Évidemment, tout n’est pas noir, les dérisions ne sont pas assez assumées ou sont trop grossières et les comédiens à l’exception notable de Julien Jacob (Ruy Blas) et de Bertrand Saunier (Don César), ne maîtrisent et ne canalisent pas suffisamment leur énergie. Il y a un côté beaucoup trop surjoué et surfait chez la plupart des autres comédiens, notamment chez Roland Bruit, qui est certes un personnage très attachant, et qui incarne un pan de cette modernité à travers l’expression du rap, mais qui n’assume pas cette dérision. Il chante du rap, pour chanter du rap, il ne lui confère aucune profondeur, ce qui en fait une hideuse velléité.

Il y a cependant quelques inventions intelligentes dans cette mise en scène, particulièrement dans la représentation des grands d’Espagne, incarnés par des masques de V ( V pour Vendetta d’Alan Moore et David Lloyd), dont les corps prennent vie par le souffle de l’acteur. Le décor est fort réussi et avec peu d’objets, crée un véritable univers, dans lequel on le ressent, les acteurs évoluent avec plaisir. Mais ce plaisir même nous est inaccessible tant la structure du texte crée une confusion entre tragédie et comédie. L’alternance avec les textes de Hugo et du scénario de la Folie des grandeurs et des moutons noirs crée une fosse poétique qui nous met mal à l’aise. C’est ce mélange symbiotique du drame qui par son non-accomplissement crée ce vide et ce néant poétique. Toute la force du drame perd de sa vigueur, enterré par la musique sans relief et d’une langueur infinie, qui semble réduire ce drame a un simple conte, ce que ne fait pas le film de Oury, qui lui est une véritable comédie empreinte de poésie et qui n’oublie pas l’essence du drame malgré la transformation initiale.

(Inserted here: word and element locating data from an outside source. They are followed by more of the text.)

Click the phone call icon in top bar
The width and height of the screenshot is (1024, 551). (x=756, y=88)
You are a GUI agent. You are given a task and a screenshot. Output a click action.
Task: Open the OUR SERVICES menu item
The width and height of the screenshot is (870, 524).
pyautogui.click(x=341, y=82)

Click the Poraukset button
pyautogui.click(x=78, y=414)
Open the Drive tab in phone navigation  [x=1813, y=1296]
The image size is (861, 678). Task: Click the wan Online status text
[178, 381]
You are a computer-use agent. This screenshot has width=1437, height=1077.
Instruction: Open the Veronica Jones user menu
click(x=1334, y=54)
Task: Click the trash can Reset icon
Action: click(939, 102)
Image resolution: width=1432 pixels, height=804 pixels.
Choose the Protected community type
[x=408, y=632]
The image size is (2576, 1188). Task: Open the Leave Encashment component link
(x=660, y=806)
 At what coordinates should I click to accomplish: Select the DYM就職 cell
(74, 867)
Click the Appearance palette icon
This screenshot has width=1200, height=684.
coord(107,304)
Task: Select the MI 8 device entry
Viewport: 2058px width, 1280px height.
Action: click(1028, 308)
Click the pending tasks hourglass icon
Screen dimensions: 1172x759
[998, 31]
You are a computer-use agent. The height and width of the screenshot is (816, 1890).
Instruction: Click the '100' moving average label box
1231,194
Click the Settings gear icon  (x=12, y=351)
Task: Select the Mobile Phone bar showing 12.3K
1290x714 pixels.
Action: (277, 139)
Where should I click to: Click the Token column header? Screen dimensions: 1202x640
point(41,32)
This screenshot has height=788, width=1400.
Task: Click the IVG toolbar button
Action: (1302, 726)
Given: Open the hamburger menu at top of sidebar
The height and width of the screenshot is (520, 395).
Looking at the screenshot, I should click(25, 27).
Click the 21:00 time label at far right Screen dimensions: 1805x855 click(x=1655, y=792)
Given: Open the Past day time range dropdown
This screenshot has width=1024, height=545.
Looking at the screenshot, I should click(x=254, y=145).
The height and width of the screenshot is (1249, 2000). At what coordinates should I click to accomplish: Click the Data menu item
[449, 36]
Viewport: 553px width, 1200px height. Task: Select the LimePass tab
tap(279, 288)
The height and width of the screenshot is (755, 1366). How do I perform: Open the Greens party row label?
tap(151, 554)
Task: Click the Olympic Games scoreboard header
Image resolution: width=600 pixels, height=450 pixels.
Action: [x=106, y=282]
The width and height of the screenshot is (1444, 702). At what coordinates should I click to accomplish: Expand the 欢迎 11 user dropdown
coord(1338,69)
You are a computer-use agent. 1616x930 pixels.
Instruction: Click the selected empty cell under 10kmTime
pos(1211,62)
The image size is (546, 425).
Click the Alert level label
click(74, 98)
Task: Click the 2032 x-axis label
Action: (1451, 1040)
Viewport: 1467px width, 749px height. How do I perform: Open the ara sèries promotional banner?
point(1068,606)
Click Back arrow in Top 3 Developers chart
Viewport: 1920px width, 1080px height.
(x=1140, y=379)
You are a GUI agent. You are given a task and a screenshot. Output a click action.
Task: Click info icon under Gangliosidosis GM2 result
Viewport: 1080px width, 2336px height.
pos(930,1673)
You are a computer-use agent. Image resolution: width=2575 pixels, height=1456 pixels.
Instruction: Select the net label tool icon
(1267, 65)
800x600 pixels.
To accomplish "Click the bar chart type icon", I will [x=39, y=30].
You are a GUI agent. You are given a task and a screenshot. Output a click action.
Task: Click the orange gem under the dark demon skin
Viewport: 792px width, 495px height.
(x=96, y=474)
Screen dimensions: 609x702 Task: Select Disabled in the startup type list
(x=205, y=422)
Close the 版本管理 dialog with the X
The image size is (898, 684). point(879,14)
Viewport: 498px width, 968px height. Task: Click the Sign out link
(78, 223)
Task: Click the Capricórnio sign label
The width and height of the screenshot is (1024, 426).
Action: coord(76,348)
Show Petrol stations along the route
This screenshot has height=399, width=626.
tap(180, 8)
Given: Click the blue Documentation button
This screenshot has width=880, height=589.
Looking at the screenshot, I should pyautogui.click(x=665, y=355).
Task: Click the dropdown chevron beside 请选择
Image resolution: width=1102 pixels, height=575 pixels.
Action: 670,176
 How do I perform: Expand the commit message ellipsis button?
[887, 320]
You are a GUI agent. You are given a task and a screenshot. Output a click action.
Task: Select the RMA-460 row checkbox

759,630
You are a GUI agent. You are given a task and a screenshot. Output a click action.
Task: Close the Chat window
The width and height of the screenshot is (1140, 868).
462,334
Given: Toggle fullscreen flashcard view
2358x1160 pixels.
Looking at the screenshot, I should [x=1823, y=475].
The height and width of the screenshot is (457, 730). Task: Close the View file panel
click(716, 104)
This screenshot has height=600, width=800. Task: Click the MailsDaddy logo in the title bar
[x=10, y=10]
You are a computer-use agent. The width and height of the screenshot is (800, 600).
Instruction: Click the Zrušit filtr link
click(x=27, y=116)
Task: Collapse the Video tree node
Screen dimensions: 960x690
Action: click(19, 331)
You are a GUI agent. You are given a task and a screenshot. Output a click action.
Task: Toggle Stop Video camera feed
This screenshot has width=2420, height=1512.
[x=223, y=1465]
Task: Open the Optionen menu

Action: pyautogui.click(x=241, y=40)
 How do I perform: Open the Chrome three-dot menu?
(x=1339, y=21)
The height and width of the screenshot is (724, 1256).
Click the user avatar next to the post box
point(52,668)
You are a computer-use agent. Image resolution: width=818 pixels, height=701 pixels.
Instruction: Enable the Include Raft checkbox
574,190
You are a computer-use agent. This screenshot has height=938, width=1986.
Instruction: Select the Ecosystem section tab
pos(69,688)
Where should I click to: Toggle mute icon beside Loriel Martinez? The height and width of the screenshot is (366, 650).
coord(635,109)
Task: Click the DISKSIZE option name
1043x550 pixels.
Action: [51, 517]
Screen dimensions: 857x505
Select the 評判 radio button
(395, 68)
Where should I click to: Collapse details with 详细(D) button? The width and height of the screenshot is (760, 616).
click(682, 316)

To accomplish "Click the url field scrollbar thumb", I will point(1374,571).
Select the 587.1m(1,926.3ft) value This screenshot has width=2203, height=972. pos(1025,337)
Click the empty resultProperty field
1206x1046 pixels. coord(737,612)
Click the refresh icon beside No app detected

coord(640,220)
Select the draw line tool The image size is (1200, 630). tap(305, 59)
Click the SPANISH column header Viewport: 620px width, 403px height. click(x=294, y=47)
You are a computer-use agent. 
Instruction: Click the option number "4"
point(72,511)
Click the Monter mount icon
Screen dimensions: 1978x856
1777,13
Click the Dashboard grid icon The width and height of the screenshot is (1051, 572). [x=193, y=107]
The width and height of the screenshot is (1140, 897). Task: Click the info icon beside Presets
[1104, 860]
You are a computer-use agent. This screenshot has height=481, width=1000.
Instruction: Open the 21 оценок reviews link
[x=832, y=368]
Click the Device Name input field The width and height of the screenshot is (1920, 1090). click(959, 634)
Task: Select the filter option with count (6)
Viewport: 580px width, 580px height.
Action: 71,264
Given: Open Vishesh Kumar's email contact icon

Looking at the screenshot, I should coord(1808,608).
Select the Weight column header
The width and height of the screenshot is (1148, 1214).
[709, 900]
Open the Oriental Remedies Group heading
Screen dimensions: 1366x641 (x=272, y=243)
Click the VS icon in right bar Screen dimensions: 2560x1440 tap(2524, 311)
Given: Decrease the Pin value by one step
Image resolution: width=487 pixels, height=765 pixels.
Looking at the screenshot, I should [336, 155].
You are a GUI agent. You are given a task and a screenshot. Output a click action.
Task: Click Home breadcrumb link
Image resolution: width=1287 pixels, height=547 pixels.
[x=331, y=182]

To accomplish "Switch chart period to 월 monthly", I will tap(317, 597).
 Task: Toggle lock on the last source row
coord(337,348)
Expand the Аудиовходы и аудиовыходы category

Or, cette histoire n’est pas un conte, il n’y a pas définitivement des méchants et des gentils et Ruy Blas n’est pas qu’un pauvre bougre, la reine n’est pas seulement une femme délaissé par son mari et qui aime Ruy Blas par étapes, c’est une véritable histoire d’amour impossible. « Ce vers de terre amoureux d’une étoile » ne transparaît pas dans cette adaptation, et c’est foncièrement regrettable. Ce qui apparaît le plus dans cette adaptation, et ce à tort, c’est la mise en évidence de la machination de Salluste, qui devient assez rédhibitoire. Le comédien Matthieu Alexandre en fait beaucoup trop, il n’a pas une maîtrise complète et totale du comique, certes il est ridicule, dans des situations ridicules, mais il gesticule, il crie, et il n’est pas drôle.

Il s’agit là il me semble d’une méprise sur ce qui peut faire une folie, cette folie n’est pas entière, elle ne perce pas les flammes du drame incarnée par le drame hugolien et les rires du comique incarné par le film de « La folie des grandeurs », cette « folie » des moutons noirs n’en n’est pas une, c’est davantage une aberration.